▶ Work task: Find the line containing "Instruction: Check the jpg folder checkbox". Reproduce it and every line after it up to the end of the records, exactly as written.

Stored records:
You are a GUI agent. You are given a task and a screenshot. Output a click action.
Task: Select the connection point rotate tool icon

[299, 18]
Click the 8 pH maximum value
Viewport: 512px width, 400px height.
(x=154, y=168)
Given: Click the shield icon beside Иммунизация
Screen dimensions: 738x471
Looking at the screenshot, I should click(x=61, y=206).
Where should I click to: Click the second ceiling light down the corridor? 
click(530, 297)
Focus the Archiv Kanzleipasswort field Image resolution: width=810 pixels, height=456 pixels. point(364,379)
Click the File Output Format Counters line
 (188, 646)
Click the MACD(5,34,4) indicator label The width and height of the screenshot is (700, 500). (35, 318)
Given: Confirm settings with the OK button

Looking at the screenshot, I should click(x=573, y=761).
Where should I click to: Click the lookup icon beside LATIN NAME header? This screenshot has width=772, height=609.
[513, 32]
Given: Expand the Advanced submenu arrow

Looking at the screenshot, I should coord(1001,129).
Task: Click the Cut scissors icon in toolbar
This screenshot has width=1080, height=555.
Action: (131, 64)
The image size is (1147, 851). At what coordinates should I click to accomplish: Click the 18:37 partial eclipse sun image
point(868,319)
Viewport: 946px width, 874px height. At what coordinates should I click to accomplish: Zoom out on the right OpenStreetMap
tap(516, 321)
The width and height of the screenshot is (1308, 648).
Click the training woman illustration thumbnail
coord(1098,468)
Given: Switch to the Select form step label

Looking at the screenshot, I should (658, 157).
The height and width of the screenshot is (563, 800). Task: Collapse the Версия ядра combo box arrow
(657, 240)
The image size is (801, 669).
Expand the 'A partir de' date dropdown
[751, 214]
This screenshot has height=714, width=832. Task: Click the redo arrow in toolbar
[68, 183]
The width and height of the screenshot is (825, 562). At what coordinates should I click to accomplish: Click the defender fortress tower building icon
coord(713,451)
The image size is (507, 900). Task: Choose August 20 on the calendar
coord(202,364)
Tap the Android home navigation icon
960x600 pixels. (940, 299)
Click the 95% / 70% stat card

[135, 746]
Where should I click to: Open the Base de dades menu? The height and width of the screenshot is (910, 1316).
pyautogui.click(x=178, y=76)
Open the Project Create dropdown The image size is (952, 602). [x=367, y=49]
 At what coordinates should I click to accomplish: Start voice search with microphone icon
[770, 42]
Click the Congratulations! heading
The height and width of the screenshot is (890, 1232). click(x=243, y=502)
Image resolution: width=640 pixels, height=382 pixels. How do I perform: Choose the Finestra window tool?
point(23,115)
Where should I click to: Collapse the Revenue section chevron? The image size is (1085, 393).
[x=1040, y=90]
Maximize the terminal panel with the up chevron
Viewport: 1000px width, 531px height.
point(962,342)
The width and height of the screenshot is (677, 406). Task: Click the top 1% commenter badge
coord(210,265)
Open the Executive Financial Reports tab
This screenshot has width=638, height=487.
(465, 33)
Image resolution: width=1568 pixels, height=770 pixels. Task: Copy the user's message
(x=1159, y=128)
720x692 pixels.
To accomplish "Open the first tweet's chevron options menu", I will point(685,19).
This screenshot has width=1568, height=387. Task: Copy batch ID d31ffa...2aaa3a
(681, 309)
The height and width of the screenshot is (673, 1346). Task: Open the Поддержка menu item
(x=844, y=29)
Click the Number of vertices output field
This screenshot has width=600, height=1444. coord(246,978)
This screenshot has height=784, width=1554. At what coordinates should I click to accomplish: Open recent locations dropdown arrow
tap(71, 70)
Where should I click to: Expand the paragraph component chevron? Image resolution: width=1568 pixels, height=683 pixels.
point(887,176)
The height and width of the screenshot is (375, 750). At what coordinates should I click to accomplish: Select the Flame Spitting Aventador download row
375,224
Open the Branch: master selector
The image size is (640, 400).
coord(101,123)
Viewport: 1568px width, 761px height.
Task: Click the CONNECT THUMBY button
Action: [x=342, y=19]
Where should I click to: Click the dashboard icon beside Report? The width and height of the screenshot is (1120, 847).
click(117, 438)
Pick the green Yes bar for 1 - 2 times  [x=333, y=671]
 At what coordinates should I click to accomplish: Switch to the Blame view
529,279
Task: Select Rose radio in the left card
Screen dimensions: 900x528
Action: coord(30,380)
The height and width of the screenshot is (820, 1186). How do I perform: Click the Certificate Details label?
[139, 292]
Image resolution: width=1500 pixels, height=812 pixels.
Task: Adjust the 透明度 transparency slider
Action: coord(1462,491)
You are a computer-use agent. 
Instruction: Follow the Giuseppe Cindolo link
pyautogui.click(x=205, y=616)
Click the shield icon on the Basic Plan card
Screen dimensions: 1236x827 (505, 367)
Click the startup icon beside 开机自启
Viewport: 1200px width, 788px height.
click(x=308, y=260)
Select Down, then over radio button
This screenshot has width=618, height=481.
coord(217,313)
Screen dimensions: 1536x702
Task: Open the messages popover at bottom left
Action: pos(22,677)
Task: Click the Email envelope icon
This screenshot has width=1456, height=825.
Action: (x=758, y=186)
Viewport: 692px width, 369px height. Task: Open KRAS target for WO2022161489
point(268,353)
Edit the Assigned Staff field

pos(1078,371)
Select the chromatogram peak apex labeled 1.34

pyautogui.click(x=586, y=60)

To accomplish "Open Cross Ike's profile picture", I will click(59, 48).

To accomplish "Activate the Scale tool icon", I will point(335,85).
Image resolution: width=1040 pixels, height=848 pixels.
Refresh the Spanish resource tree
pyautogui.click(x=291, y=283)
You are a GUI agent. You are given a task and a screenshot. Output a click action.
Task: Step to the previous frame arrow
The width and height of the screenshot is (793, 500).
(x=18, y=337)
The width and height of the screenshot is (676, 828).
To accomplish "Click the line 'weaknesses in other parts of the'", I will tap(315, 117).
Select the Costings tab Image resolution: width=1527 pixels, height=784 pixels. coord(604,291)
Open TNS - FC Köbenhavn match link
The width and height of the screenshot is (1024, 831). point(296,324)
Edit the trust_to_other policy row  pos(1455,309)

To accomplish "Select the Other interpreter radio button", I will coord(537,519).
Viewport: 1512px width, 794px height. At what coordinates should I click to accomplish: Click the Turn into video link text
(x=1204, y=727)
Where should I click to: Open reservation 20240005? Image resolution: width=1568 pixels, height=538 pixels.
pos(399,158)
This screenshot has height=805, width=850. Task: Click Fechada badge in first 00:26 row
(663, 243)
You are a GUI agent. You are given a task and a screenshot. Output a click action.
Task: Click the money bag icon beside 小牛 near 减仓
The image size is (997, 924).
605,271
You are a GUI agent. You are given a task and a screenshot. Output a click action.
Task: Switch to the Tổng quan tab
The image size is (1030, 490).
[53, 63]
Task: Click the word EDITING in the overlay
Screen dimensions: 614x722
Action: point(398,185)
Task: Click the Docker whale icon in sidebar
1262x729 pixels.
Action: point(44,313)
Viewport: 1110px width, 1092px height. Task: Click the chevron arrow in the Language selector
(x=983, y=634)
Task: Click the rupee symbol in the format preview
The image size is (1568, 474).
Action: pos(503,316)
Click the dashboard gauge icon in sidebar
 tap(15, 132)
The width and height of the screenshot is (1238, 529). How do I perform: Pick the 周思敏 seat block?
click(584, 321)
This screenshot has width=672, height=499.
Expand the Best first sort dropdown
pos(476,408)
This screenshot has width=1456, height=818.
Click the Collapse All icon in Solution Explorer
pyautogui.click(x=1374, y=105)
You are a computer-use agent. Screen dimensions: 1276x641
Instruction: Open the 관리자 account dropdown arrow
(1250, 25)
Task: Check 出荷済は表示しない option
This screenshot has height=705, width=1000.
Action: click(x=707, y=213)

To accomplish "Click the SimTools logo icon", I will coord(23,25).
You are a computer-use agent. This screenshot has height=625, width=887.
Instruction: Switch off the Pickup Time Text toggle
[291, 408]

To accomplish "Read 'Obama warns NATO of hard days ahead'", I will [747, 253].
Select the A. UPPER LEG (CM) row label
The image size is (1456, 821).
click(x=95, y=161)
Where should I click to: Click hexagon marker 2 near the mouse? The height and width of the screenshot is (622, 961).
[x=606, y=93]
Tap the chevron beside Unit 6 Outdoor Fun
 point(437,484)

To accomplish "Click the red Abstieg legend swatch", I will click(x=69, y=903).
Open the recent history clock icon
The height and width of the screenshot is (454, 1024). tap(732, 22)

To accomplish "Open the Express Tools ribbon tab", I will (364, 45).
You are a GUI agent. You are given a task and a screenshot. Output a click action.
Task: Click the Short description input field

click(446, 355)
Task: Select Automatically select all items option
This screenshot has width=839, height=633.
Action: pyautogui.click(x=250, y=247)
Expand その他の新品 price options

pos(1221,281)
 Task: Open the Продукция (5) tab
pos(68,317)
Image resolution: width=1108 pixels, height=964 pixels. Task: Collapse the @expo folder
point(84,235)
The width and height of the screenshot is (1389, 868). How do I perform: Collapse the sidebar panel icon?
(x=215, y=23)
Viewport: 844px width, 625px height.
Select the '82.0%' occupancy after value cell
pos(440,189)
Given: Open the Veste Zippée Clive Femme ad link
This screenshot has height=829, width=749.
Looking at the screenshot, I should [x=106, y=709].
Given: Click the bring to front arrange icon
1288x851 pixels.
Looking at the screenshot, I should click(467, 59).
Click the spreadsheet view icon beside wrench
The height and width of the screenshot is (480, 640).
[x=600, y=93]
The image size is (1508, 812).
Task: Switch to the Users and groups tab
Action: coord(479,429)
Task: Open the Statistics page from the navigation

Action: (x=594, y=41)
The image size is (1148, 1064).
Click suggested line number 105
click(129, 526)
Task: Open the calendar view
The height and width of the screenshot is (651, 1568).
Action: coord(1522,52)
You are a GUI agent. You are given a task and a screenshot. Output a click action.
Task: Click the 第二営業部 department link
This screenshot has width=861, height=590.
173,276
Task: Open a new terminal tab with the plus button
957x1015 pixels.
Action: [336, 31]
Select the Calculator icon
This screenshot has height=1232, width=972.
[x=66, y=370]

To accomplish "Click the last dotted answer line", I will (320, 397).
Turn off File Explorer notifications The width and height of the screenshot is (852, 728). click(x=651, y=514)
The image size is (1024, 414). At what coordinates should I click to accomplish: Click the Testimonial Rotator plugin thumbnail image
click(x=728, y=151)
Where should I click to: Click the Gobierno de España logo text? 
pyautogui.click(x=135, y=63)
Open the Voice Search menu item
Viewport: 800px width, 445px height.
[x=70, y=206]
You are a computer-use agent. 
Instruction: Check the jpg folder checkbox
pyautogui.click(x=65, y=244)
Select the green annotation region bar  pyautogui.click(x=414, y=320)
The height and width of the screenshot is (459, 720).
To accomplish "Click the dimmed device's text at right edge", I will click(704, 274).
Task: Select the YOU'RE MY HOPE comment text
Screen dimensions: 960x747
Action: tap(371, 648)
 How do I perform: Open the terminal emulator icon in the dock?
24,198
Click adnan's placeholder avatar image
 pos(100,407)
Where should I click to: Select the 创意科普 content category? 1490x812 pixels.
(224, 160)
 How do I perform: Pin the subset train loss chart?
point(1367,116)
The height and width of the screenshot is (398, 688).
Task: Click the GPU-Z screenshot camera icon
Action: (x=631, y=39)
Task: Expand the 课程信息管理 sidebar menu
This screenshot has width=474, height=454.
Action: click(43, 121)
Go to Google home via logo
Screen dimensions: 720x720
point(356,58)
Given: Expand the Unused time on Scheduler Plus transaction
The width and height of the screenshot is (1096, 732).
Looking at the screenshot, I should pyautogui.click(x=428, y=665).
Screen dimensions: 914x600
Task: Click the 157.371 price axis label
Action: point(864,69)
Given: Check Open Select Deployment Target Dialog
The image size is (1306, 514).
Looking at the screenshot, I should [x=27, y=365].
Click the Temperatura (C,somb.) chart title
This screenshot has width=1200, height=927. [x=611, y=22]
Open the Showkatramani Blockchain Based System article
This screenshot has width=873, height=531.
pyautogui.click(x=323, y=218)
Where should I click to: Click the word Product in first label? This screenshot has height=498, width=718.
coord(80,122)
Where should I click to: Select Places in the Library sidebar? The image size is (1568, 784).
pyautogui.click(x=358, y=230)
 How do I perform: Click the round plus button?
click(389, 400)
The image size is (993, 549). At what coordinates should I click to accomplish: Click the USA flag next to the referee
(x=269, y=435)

▶ Result:
Instruction: Check the jpg folder checkbox
pyautogui.click(x=65, y=244)
Select the green annotation region bar  pyautogui.click(x=414, y=320)
The height and width of the screenshot is (459, 720).
To accomplish "Click the dimmed device's text at right edge", I will click(704, 274).
Task: Select the YOU'RE MY HOPE comment text
Screen dimensions: 960x747
Action: tap(371, 648)
 How do I perform: Open the terminal emulator icon in the dock?
24,198
Click adnan's placeholder avatar image
 pos(100,407)
Where should I click to: Select the 创意科普 content category? 1490x812 pixels.
(224, 160)
 How do I perform: Pin the subset train loss chart?
point(1367,116)
The height and width of the screenshot is (398, 688).
Task: Click the GPU-Z screenshot camera icon
Action: (x=631, y=39)
Task: Expand the 课程信息管理 sidebar menu
This screenshot has width=474, height=454.
Action: click(43, 121)
Go to Google home via logo
Screen dimensions: 720x720
point(356,58)
Given: Expand the Unused time on Scheduler Plus transaction
The width and height of the screenshot is (1096, 732).
Looking at the screenshot, I should pyautogui.click(x=428, y=665).
Screen dimensions: 914x600
Task: Click the 157.371 price axis label
Action: point(864,69)
Given: Check Open Select Deployment Target Dialog
The image size is (1306, 514).
Looking at the screenshot, I should [x=27, y=365].
Click the Temperatura (C,somb.) chart title
This screenshot has width=1200, height=927. [x=611, y=22]
Open the Showkatramani Blockchain Based System article
This screenshot has width=873, height=531.
pyautogui.click(x=323, y=218)
Where should I click to: Click the word Product in first label? This screenshot has height=498, width=718.
coord(80,122)
Where should I click to: Select Places in the Library sidebar? The image size is (1568, 784).
pyautogui.click(x=358, y=230)
 How do I perform: Click the round plus button?
click(389, 400)
The image size is (993, 549). At what coordinates should I click to accomplish: Click the USA flag next to the referee
(x=269, y=435)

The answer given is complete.